Today’s Flashback Friday takes us to this week in 1953. A great still image of Ludger Belanger and his horse, Prince, pays tribute to the Upper Peninsula’s rich logging tradition. Both Belanger and his horse Prince worked for the White River Lumber Company of Bergland, Michigan.
Bergland, an unincorporated community in Bergland Township, Ontonagon County, has a rich timber tradition that stretches back to the communities founding at the start of the twentieth century. The first settlement documented was established in 1900 following some seasonal timber cultivation in the late 1800s north of Lake Gogebic. Gunlek A. Bergland, who had been logging
near Sidnaw, Michigan, purchased a large tract of timber land west of Lake Gogebic in 1900 and decided to move his operations to that area. The lake was a key asset in floating logs to the sawmill. The tract was rich with hardwood, hemlock, and some stands of pine. Although the heydey of pine logging from the 1880s and 1890s was over, hardwoods were coming into more general use and lumberman were quick to turn their attention to those types of forests.
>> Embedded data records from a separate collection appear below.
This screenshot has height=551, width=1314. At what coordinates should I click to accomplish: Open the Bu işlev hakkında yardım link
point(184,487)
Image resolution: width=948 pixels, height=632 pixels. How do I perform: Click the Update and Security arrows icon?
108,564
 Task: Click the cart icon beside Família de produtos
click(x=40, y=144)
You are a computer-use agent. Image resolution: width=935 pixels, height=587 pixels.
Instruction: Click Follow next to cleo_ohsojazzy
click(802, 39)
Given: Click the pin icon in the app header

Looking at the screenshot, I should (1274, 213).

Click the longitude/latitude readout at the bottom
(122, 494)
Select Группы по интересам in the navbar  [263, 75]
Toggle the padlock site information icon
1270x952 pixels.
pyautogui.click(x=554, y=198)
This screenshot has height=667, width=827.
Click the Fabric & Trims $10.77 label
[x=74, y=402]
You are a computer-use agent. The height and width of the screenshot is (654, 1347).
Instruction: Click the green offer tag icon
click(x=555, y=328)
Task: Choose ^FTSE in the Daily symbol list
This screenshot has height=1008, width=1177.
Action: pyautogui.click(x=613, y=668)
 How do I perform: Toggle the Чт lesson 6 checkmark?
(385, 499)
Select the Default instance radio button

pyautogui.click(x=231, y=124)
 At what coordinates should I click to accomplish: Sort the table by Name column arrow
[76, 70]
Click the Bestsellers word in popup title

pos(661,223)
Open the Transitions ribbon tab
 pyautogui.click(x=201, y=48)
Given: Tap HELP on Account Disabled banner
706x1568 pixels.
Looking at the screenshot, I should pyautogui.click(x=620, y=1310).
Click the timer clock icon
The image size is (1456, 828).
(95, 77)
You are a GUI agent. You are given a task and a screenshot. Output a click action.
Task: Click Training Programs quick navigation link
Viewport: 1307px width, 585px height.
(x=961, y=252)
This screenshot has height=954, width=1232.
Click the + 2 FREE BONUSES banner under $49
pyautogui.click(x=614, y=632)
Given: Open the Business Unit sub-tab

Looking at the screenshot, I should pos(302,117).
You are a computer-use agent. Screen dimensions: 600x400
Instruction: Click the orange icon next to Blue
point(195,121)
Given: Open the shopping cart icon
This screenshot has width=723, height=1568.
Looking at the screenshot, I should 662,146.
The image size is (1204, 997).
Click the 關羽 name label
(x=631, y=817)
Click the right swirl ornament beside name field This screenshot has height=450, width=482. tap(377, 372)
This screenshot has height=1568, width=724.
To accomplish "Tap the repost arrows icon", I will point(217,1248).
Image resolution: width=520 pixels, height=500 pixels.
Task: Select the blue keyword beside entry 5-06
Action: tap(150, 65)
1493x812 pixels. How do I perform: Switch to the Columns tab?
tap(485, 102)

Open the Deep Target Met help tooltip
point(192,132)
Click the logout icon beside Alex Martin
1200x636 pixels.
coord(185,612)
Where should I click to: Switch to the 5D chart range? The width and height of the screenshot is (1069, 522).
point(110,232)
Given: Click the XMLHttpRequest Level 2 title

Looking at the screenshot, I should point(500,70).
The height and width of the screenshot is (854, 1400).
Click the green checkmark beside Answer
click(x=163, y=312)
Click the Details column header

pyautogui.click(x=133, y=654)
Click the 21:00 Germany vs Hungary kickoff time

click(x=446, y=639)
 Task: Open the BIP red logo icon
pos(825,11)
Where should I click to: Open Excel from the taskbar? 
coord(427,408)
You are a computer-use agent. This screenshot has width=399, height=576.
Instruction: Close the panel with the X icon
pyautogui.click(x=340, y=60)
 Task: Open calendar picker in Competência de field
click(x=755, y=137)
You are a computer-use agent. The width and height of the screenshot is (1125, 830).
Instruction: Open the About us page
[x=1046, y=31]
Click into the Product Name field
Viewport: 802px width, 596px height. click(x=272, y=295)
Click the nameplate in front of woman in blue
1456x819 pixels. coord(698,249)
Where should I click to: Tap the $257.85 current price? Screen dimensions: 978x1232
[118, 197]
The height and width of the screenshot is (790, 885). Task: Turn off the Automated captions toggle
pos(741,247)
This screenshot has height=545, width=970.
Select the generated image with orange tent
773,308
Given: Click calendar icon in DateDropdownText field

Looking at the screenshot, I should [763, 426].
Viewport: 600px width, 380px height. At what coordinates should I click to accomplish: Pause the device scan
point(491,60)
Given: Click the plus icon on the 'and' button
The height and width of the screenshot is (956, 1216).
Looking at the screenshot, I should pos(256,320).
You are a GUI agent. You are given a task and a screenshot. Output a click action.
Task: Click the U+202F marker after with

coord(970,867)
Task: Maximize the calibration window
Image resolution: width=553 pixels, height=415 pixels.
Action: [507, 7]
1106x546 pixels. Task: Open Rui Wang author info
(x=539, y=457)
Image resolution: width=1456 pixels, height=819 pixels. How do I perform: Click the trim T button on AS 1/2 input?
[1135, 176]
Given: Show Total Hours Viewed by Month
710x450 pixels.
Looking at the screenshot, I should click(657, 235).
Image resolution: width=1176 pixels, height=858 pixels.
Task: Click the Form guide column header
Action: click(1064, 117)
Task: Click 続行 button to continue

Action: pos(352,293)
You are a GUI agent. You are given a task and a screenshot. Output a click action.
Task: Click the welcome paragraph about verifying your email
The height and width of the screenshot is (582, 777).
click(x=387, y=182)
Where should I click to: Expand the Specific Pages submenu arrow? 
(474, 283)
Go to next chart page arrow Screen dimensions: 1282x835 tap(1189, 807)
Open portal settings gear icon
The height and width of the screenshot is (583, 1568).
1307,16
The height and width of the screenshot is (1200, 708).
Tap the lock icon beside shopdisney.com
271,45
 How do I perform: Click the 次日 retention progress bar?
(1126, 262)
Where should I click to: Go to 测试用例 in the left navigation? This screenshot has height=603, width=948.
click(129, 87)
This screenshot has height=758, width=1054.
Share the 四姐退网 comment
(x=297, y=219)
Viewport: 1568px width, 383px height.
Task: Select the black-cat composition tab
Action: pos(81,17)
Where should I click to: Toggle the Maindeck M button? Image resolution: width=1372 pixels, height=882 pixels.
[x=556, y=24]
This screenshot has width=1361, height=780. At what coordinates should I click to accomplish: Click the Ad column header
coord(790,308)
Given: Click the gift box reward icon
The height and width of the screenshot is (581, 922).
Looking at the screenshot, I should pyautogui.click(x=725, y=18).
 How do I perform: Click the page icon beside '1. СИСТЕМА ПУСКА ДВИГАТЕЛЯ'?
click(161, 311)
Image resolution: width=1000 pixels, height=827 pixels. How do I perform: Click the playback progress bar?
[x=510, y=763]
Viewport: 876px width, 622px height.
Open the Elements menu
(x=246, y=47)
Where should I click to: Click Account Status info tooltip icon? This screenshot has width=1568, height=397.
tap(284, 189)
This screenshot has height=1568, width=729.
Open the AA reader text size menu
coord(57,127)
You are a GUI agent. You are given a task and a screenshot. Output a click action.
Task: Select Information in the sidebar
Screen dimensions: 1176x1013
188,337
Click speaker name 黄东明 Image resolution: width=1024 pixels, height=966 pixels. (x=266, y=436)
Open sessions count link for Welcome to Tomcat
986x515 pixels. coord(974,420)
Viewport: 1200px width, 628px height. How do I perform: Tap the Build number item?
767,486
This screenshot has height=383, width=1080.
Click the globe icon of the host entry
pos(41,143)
The history of the town of Bergland is the history of the logging era after 1900. After G. A. Bergland made his first timber stand purchase, the hardwood and
hemlock timbering activities just north of Lake Gogebic accelerated greatly. In 1903 he built a sawmill on Lake Gogebic, so logs no longer had to be shipped by rail to Sidnaw. After the sawmill, shingle and lathe mills were also constructed, with operations running day and night. In the early 1900s four lumber camps cropped up around the growing industry. Thanks to G. A. Bergland’s industrious nature and his views on private ownership of businesses and homes, the town of Bergland turned into a bustling community of logging operations for many decades. A brief history of the community, including reference to mineral extraction and the timber industry is available in the Michigan Tech Archives.